• Mark Tredinnick

 

Your grief for what you’ve lost lifts a mirror

up to where you are bravely working.

 

Expecting the worst, you look, and instead,

here’s the joyful face you’ve been wanting to see.

 

Your hand opens and closes and opens and closes.

If it were always a fist or always stretched open,

you would be paralysed.

 

Your deepest presence is in every small contracting and expanding,

the two as beautifully balanced and coordinated

as birdwings.

 

—Rumi

 

 

 

Every season is more than itself alone; 

Each moment and slow passage of time

 

Has a twin. Feeling bleak and daunted

All this grey Easter long—doing grief’s

 

Work, as it’s best done, alone—I caught

In the mirror, more than once, a man

 

So much lighter than the man I’d been

Hauling about, like a burlap sack

 

Of granite, like four decades of dropped

Anchors, and he put me in mind, this other

 

Self, of a goshawk making ready for flight.

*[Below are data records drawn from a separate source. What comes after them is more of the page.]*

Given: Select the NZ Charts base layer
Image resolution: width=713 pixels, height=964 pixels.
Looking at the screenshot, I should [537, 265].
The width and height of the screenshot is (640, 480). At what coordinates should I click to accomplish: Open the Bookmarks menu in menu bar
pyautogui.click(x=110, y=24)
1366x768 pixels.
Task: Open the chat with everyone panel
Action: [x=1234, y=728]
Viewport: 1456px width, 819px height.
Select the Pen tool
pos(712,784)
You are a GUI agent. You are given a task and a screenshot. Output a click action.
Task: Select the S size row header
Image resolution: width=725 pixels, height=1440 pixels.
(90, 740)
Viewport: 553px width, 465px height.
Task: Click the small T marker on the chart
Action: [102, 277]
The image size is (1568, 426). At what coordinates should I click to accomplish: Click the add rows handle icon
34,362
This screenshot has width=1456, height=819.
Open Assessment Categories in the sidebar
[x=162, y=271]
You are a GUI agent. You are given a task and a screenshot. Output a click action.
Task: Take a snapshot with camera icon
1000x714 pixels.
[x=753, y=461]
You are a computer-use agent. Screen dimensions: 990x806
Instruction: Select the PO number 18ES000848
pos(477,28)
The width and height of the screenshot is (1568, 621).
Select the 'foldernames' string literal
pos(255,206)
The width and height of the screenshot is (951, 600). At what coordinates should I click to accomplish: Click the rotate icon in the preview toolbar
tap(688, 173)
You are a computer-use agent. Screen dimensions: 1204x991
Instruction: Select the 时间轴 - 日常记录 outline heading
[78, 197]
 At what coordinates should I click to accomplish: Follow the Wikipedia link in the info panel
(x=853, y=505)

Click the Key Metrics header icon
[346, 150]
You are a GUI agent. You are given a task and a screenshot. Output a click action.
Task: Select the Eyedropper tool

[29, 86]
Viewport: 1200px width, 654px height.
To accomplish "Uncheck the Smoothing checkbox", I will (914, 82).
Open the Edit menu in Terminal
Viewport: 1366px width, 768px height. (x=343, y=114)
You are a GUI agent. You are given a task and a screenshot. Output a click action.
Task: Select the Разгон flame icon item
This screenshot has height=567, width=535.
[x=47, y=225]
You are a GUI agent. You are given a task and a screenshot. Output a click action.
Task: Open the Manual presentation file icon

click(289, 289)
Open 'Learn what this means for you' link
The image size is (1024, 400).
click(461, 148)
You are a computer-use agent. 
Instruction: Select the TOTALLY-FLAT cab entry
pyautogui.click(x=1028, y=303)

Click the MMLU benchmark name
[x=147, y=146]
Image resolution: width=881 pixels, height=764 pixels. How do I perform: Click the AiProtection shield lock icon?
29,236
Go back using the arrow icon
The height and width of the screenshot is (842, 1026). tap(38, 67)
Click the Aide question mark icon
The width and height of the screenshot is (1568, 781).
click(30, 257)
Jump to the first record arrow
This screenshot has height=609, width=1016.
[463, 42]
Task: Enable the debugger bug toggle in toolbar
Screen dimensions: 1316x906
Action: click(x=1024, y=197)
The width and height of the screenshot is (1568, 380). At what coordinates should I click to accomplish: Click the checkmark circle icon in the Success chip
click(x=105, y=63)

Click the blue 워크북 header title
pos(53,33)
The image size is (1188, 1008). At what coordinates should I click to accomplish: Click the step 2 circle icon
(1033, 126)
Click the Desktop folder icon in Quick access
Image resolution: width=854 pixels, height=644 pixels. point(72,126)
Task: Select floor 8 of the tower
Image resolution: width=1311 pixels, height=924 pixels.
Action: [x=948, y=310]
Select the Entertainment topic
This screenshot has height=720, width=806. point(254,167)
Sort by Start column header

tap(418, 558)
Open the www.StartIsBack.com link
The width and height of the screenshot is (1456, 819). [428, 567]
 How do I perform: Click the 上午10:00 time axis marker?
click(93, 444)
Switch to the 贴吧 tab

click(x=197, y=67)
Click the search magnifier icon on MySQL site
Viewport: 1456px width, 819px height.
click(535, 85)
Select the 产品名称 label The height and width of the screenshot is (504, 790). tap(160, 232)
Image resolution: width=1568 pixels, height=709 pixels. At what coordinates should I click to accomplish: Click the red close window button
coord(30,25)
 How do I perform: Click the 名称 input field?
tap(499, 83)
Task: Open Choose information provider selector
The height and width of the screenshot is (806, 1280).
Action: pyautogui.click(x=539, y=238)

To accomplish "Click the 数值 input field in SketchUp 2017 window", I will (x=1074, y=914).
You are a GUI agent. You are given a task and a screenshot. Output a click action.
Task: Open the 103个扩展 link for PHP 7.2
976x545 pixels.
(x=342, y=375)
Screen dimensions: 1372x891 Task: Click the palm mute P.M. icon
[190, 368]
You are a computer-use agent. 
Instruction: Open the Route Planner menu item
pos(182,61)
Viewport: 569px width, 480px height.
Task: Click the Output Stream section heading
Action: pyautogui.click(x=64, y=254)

And for a moment, that’s stretched

 

Into a week, I flew, too (thankful for

The mirror and the doubleness of things).

 

Sometimes one’s flown the cage, already,

That holds one in. One heals by bearing

 

The pain and all the days one’s left behind;

One heals by setting them aside. Inside

 

The stone, there’s light; inside the heft

And harrow of all you’ve lost, a flight

 

That aches for air. The soul wants,

First, to clench and then to spread its

 

Fingers. Love is made of feathers and of

Bone—and healing has the habit of wings.